Animal Crossing & Hongkong : des détournements de jeu vidéo
À Hong Kong, les jeunes habitants de l’ancienne colonie britannique ont détourné la dernière version du jeu Nintendo « Animal Crossing : New Horizons », pour protester contre le régime et contre la Chine.
Faisant preuve d’une certaine créativité et profitant des options de personnalisation offert par le jeu, les avatars des joueurs hong-kongais ont très vite altéré la pratique du jeu pour s’habiller en noir avec des tee shirts, les masques à gaz et casques de chantier portés au cours des manifestations et des panneaux d’affichages avec des slogans indépendantistes. D’autres comportements ont été constatés tels les filets à papillons ou les haches utilisé pour taper sur les portraits de dirigeants chinois tel Xi Jinping ou Carrie Lam.
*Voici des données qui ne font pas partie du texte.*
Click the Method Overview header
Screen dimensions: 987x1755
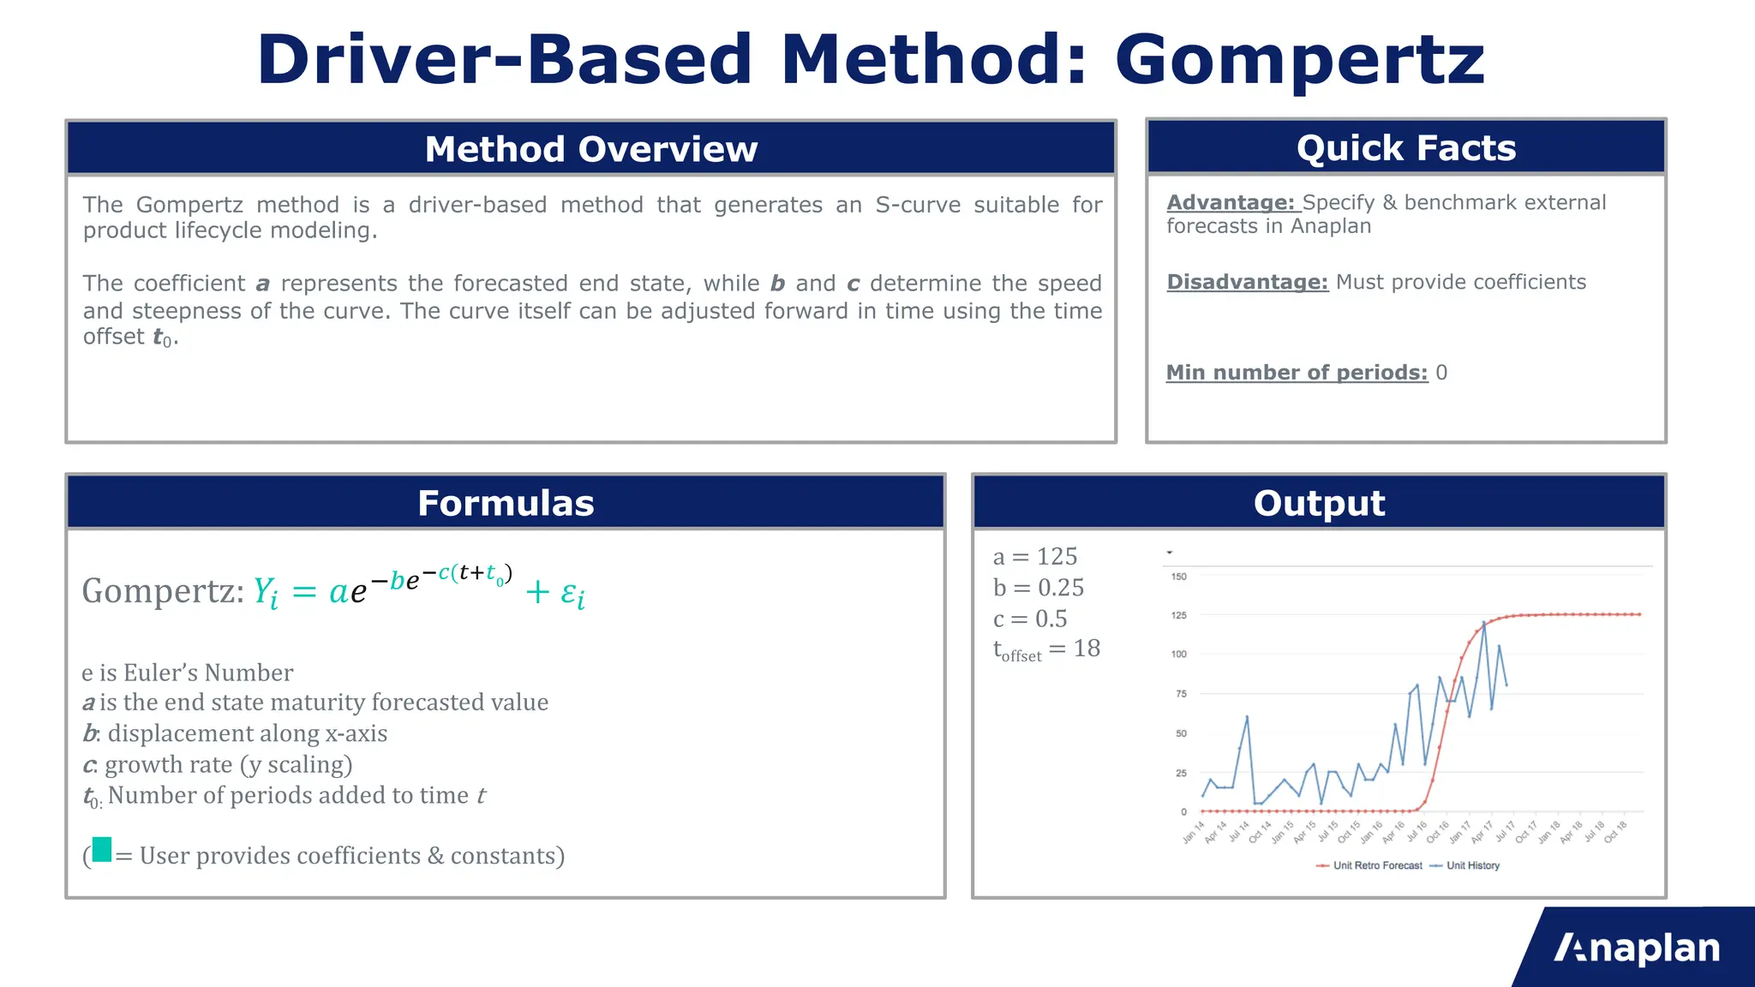click(591, 149)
Pays particulièrement attentif à son image et l’information accessible à sa population, le gouvernement chinois contrôle et approuve directement l’ensemble des jeux vidéo distribués sur son territoire. Limitation des microtransactions, couvre-feu de joueurs, blocage des réseaux entre joueurs occidentaux et chinois sont autant de moyens utilisés par la Chine pour lutter contre les « menaces pour l’unité nationale ».
C’est ainsi que la Chine a interdit en avril dernier Animal Crossing New Horizons sur tout son territoire, tandis que le gouvernement encourage à bannir la Switch des plateformes d’achat. Le jeu n’étant pas encore distribué officiellement en Chine, cette interdiction touche les versions cartouches importées.
Cette méfiance à l’égard des moyens de communications notamment via les jeux vidéo a connu plusieurs antécédents notamment en octobre 2019 lorsqu’un joueur hongkongais avait à l’occasion d’une compétition de jeu vidéo sur le jeu HearthStone, soutenu Hong Kong face au régime chinois suscitant de sanctions de l’éditeur Blizzard et une protestation virulente de la communauté des joueurs attachés à la liberté d’expression.